** Start **
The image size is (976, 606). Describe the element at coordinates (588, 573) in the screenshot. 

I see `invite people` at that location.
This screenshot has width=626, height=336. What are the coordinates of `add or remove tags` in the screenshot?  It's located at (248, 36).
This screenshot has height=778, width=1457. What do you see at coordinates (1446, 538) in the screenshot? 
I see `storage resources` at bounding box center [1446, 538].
** End **
** Start **
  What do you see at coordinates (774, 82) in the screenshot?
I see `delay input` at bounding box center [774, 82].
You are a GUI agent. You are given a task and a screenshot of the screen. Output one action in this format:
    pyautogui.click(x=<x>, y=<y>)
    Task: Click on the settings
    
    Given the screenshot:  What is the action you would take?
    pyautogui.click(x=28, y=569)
** End **
§ **What the task asks**
Reproduce the data from the line with "The image size" to the line with "This screenshot has width=626, height=336.", keeping every word unchanged.

§ **Output below**
The image size is (976, 606). Describe the element at coordinates (588, 573) in the screenshot. 

I see `invite people` at that location.
This screenshot has width=626, height=336. What are the coordinates of `add or remove tags` in the screenshot?  It's located at (248, 36).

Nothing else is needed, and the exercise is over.